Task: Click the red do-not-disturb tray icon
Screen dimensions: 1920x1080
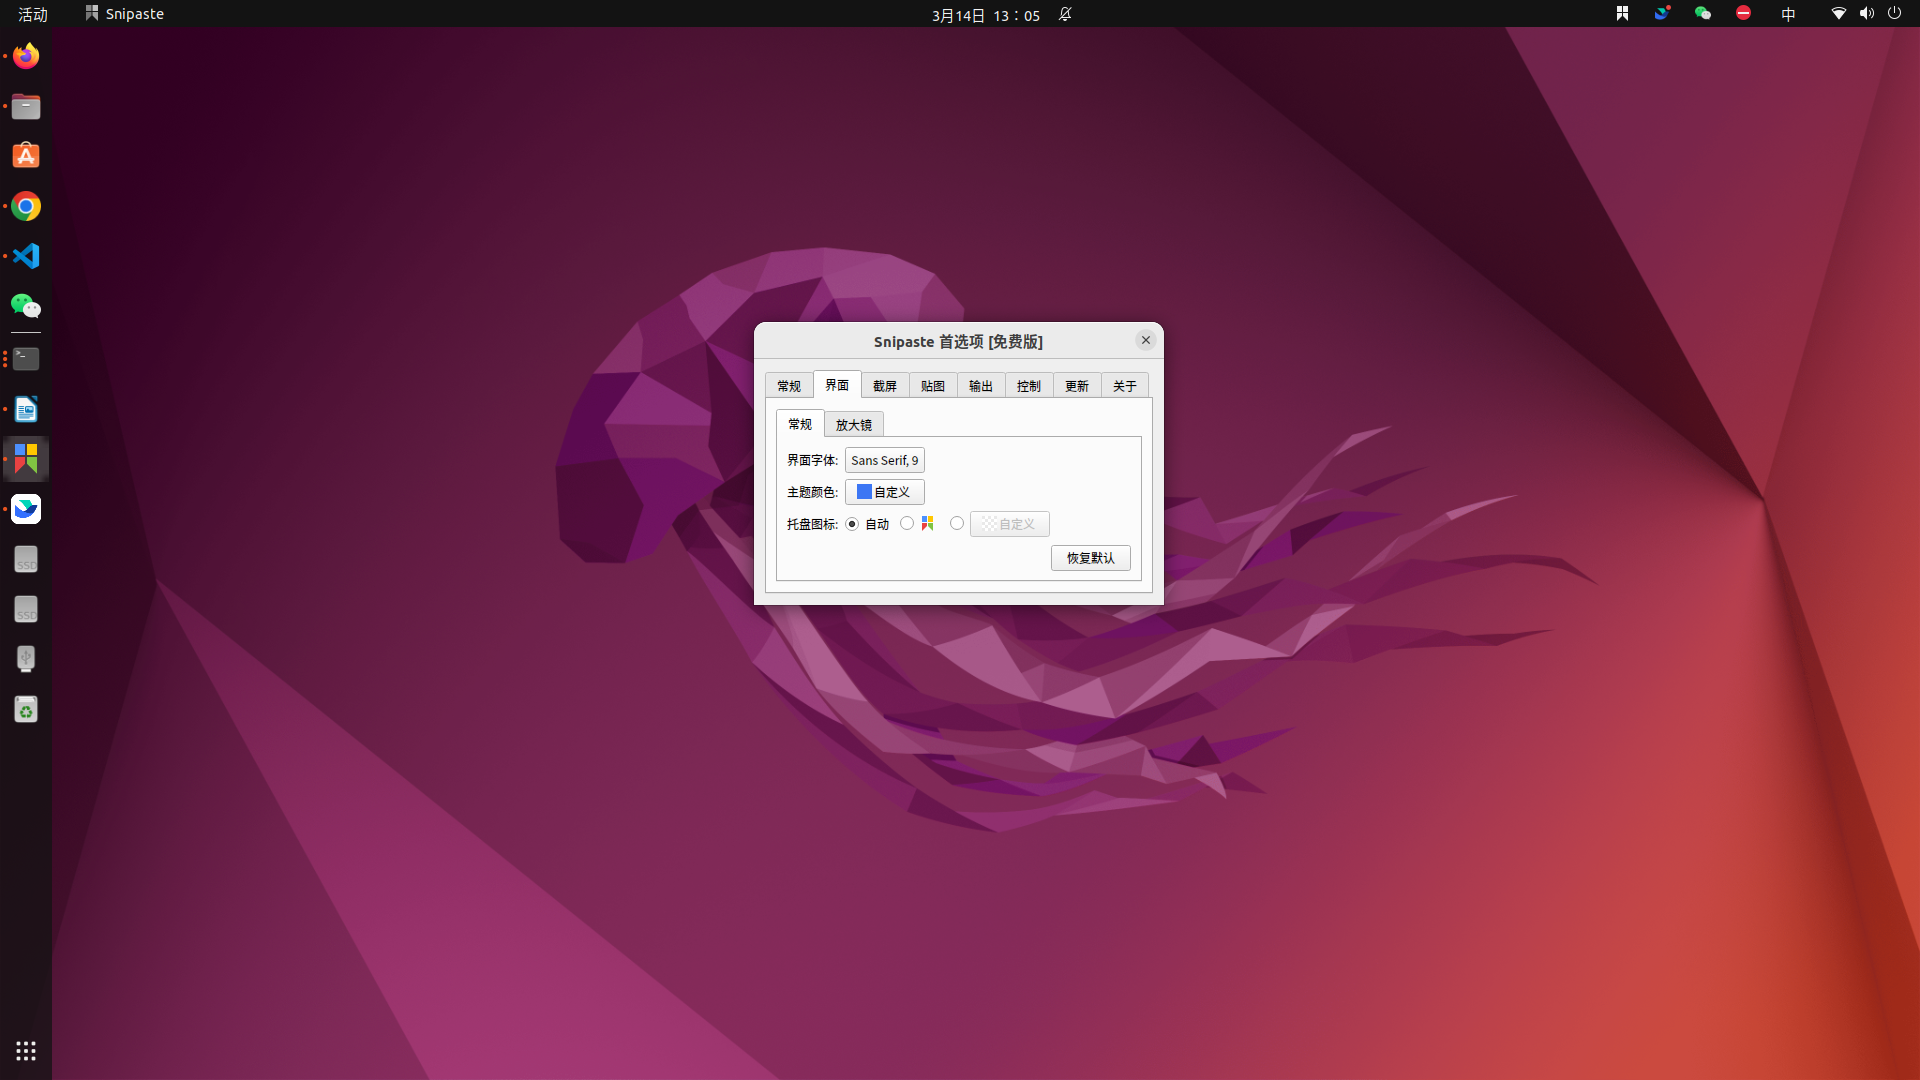Action: 1743,14
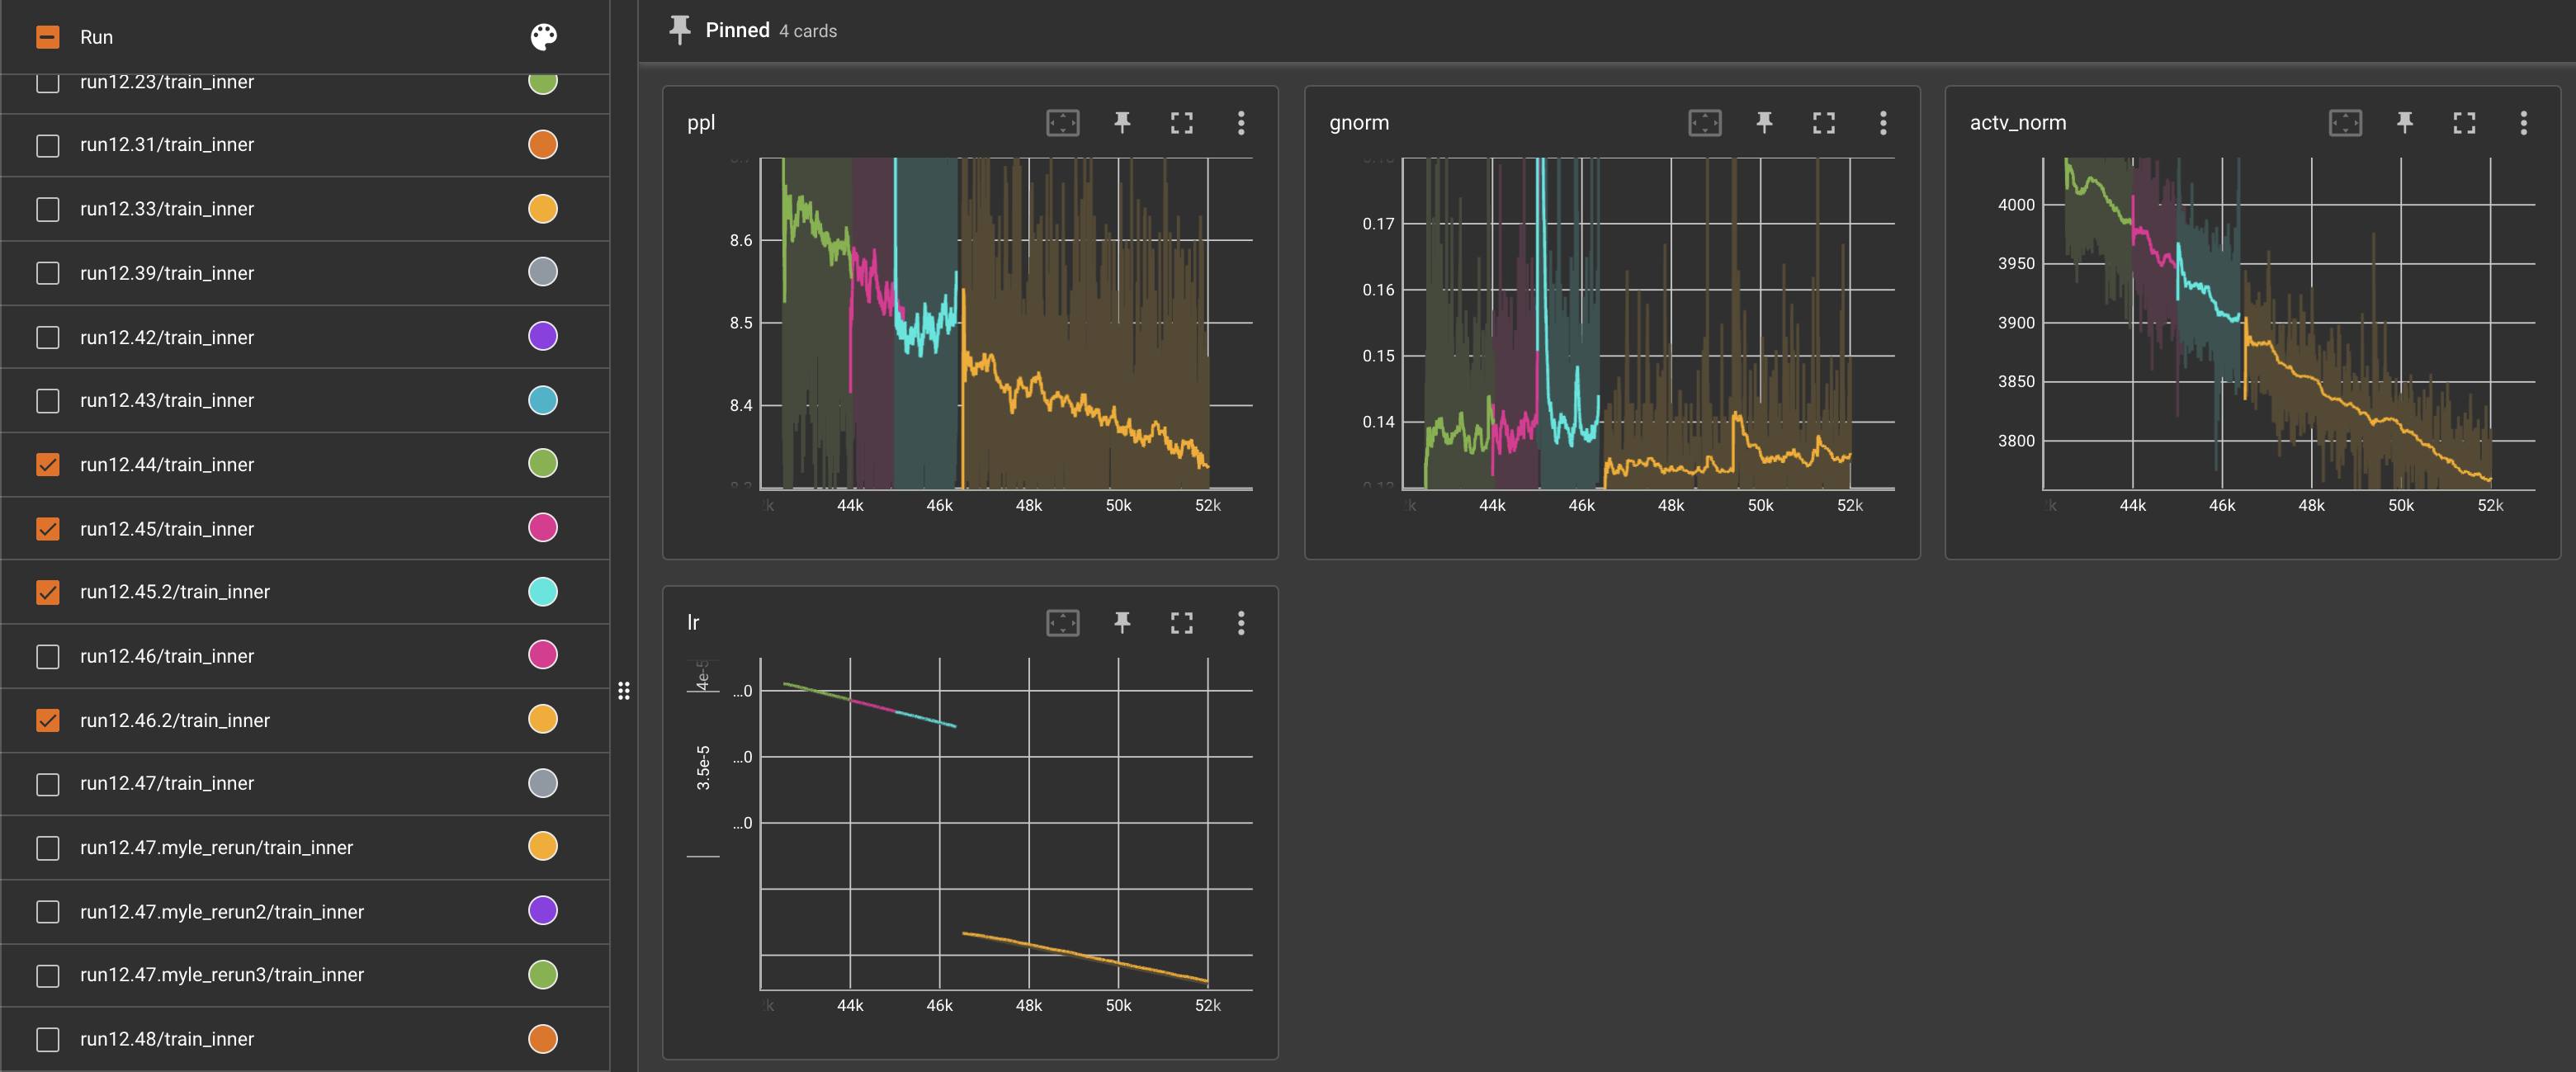2576x1072 pixels.
Task: Click the color palette icon beside Run
Action: [x=543, y=37]
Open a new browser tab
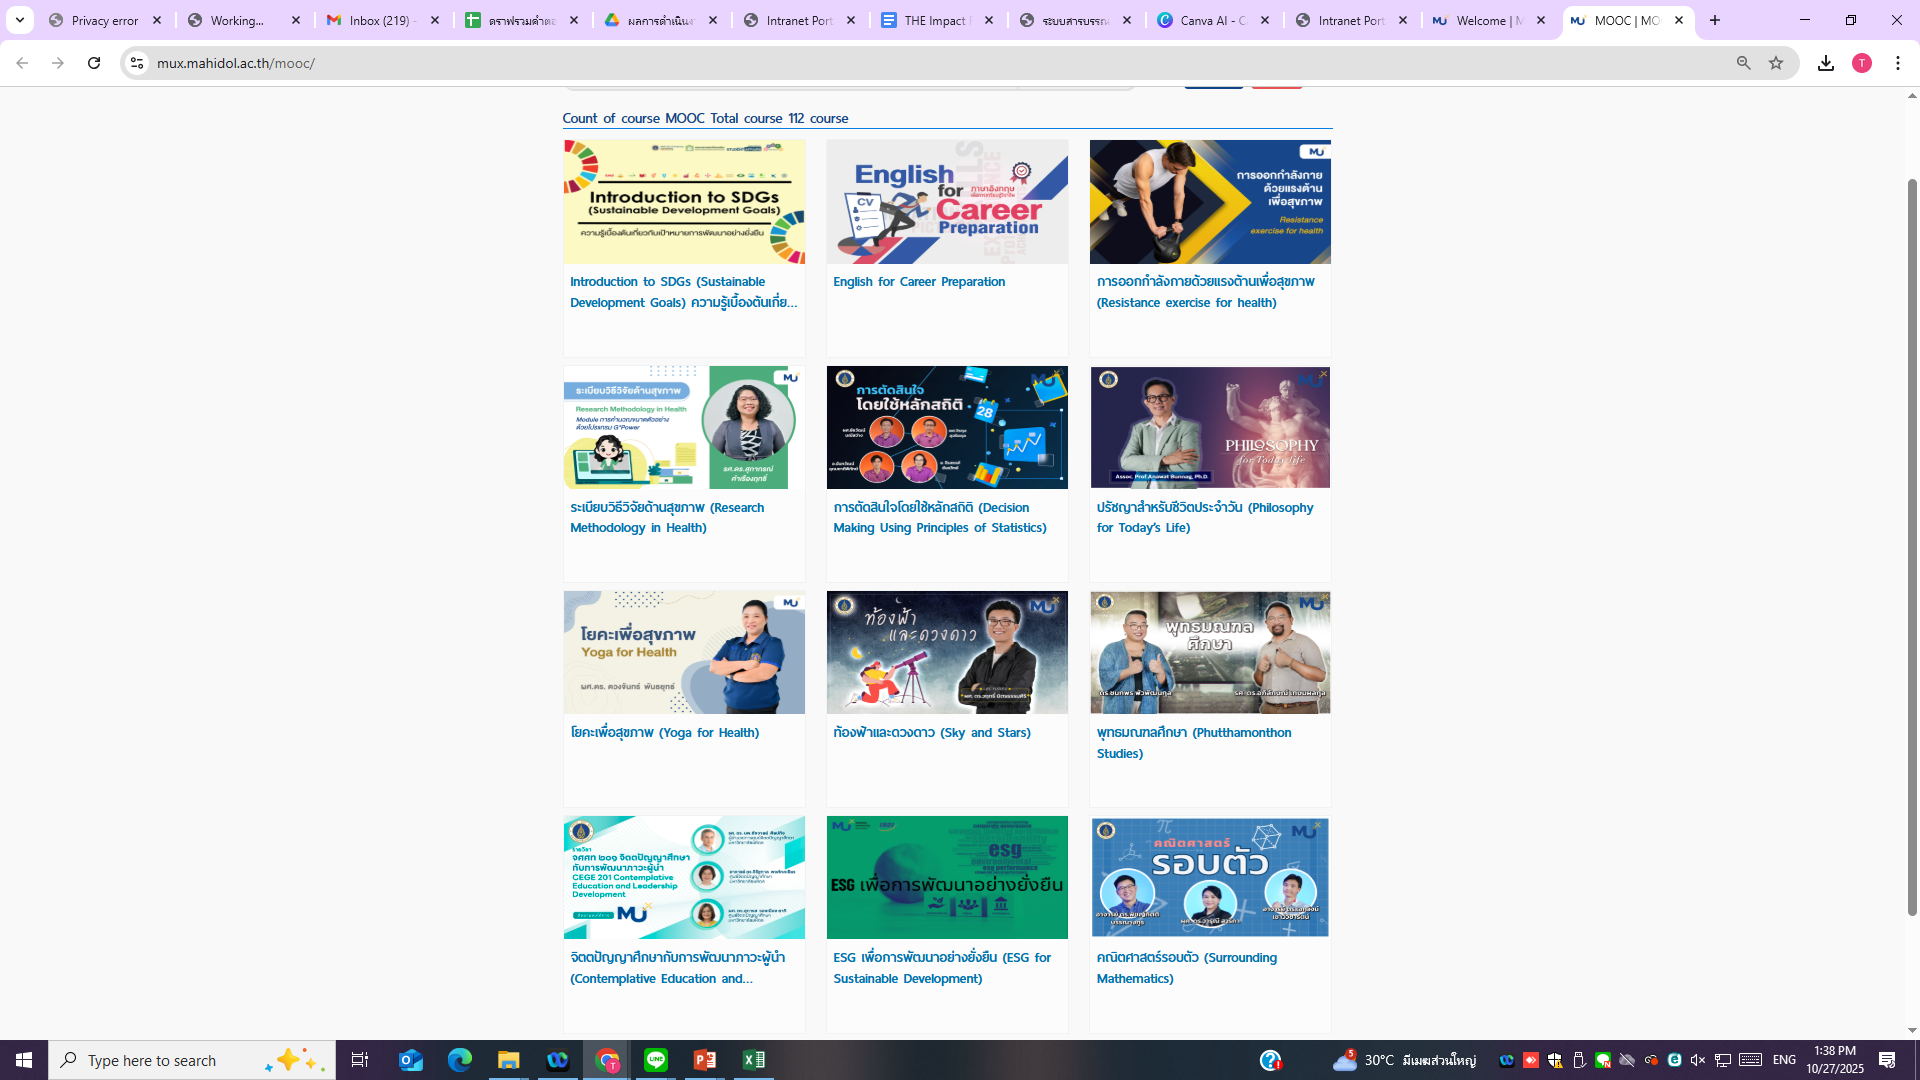The width and height of the screenshot is (1920, 1080). click(x=1715, y=20)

──────────

■ HOW TO COMPLETE THIS TASK
Everything in the listing should be copied exactly, apart from the images it holds.

■ EXERCISE RESULT
Task: Click the red do-not-disturb tray icon
Screen dimensions: 1920x1080
Action: 1743,14
2576x1072 pixels.
Task: Click the color palette icon beside Run
Action: [x=543, y=37]
Open a new browser tab
The width and height of the screenshot is (1920, 1080). click(x=1715, y=20)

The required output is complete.